**Problem to work on:** Format each line of the data below as a JSON list of strings, with one string per line. Leave out blank lines.

**Material shown:**
------------------------------

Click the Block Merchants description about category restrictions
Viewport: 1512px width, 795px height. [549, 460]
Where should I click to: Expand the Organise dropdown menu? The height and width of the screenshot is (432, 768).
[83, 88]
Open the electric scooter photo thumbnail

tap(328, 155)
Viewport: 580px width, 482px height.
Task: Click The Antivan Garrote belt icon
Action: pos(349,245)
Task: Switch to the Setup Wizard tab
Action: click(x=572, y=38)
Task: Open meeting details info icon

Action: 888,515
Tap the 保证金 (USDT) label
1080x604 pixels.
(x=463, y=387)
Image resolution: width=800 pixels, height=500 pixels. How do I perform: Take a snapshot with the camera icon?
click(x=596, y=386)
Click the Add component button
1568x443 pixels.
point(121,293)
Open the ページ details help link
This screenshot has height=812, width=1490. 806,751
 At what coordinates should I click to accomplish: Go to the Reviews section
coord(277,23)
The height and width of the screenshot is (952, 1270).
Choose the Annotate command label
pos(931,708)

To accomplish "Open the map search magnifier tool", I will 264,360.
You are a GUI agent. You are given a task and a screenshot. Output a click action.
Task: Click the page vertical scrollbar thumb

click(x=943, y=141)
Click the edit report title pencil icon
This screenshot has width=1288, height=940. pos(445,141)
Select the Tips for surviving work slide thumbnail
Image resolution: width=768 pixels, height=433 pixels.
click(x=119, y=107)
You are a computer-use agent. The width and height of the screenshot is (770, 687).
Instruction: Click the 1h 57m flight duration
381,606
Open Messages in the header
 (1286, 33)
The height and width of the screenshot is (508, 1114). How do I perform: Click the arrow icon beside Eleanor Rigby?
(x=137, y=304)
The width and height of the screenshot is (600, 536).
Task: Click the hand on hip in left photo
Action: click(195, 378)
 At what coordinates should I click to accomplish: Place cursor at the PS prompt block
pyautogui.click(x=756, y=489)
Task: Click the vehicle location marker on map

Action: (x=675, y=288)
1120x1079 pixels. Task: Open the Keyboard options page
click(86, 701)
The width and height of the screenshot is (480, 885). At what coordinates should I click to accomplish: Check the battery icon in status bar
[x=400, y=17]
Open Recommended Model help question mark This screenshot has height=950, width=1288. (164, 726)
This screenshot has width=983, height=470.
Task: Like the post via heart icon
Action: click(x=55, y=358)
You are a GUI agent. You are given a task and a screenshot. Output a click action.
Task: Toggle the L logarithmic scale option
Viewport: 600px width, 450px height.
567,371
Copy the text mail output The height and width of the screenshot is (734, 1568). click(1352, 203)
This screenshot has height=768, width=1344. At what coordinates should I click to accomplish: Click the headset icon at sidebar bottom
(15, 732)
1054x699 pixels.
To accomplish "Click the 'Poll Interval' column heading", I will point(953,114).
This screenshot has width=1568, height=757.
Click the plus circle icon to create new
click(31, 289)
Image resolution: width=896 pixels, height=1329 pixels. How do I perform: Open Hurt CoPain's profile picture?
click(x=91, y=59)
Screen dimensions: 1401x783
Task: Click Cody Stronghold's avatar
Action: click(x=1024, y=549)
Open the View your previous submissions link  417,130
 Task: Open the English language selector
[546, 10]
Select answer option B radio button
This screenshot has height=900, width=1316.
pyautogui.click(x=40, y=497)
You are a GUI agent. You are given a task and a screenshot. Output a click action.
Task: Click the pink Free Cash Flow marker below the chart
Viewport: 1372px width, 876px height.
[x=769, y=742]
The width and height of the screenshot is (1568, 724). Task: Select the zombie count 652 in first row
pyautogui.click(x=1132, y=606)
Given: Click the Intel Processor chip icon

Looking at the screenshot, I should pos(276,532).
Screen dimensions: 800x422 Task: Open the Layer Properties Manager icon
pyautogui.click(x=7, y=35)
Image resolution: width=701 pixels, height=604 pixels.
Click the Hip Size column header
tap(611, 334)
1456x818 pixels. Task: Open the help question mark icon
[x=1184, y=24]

------------------------------

**Exercise solution:**
[
  "Click the Block Merchants description about category restrictions",
  "Viewport: 1512px width, 795px height. [549, 460]",
  "Where should I click to: Expand the Organise dropdown menu? The height and width of the screenshot is (432, 768).",
  "[83, 88]",
  "Open the electric scooter photo thumbnail",
  "tap(328, 155)",
  "Viewport: 580px width, 482px height.",
  "Task: Click The Antivan Garrote belt icon",
  "Action: pos(349,245)",
  "Task: Switch to the Setup Wizard tab",
  "Action: click(x=572, y=38)",
  "Task: Open meeting details info icon",
  "Action: 888,515",
  "Tap the 保证金 (USDT) label",
  "1080x604 pixels.",
  "(x=463, y=387)",
  "Image resolution: width=800 pixels, height=500 pixels. How do I perform: Take a snapshot with the camera icon?",
  "click(x=596, y=386)",
  "Click the Add component button",
  "1568x443 pixels.",
  "point(121,293)",
  "Open the ページ details help link",
  "This screenshot has height=812, width=1490. 806,751",
  " At what coordinates should I click to accomplish: Go to the Reviews section",
  "coord(277,23)",
  "The height and width of the screenshot is (952, 1270).",
  "Choose the Annotate command label",
  "pos(931,708)",
  "To accomplish \"Open the map search magnifier tool\", I will 264,360.",
  "You are a GUI agent. You are given a task and a screenshot. Output a click action.",
  "Task: Click the page vertical scrollbar thumb",
  "click(x=943, y=141)",
  "Click the edit report title pencil icon",
  "This screenshot has width=1288, height=940. pos(445,141)",
  "Select the Tips for surviving work slide thumbnail",
  "Image resolution: width=768 pixels, height=433 pixels.",
  "click(x=119, y=107)",
  "You are a computer-use agent. The width and height of the screenshot is (770, 687).",
  "Instruction: Click the 1h 57m flight duration",
  "381,606",
  "Open Messages in the header",
  " (1286, 33)",
  "The height and width of the screenshot is (508, 1114). How do I perform: Click the arrow icon beside Eleanor Rigby?",
  "(x=137, y=304)",
  "The width and height of the screenshot is (600, 536).",
  "Task: Click the hand on hip in left photo",
  "Action: click(195, 378)",
  " At what coordinates should I click to accomplish: Place cursor at the PS prompt block",
  "pyautogui.click(x=756, y=489)",
  "Task: Click the vehicle location marker on map",
  "Action: (x=675, y=288)",
  "1120x1079 pixels. Task: Open the Keyboard options page",
  "click(86, 701)",
  "The width and height of the screenshot is (480, 885). At what coordinates should I click to accomplish: Check the battery icon in status bar",
  "[x=400, y=17]",
  "Open Recommended Model help question mark This screenshot has height=950, width=1288. (164, 726)",
  "This screenshot has width=983, height=470.",
  "Task: Like the post via heart icon",
  "Action: click(x=55, y=358)",
  "You are a GUI agent. You are given a task and a screenshot. Output a click action.",
  "Task: Toggle the L logarithmic scale option",
  "Viewport: 600px width, 450px height.",
  "567,371",
  "Copy the text mail output The height and width of the screenshot is (734, 1568). click(1352, 203)",
  "This screenshot has height=768, width=1344. At what coordinates should I click to accomplish: Click the headset icon at sidebar bottom",
  "(15, 732)",
  "1054x699 pixels.",
  "To accomplish \"Click the 'Poll Interval' column heading\", I will point(953,114).",
  "This screenshot has width=1568, height=757.",
  "Click the plus circle icon to create new",
  "click(31, 289)",
  "Image resolution: width=896 pixels, height=1329 pixels. How do I perform: Open Hurt CoPain's profile picture?",
  "click(x=91, y=59)",
  "Screen dimensions: 1401x783",
  "Task: Click Cody Stronghold's avatar",
  "Action: click(x=1024, y=549)",
  "Open the View your previous submissions link  417,130",
  " Task: Open the English language selector",
  "[546, 10]",
  "Select answer option B radio button",
  "This screenshot has height=900, width=1316.",
  "pyautogui.click(x=40, y=497)",
  "You are a GUI agent. You are given a task and a screenshot. Output a click action.",
  "Task: Click the pink Free Cash Flow marker below the chart",
  "Viewport: 1372px width, 876px height.",
  "[x=769, y=742]",
  "The width and height of the screenshot is (1568, 724). Task: Select the zombie count 652 in first row",
  "pyautogui.click(x=1132, y=606)",
  "Given: Click the Intel Processor chip icon",
  "Looking at the screenshot, I should pos(276,532).",
  "Screen dimensions: 800x422 Task: Open the Layer Properties Manager icon",
  "pyautogui.click(x=7, y=35)",
  "Image resolution: width=701 pixels, height=604 pixels.",
  "Click the Hip Size column header",
  "tap(611, 334)",
  "1456x818 pixels. Task: Open the help question mark icon",
  "[x=1184, y=24]"
]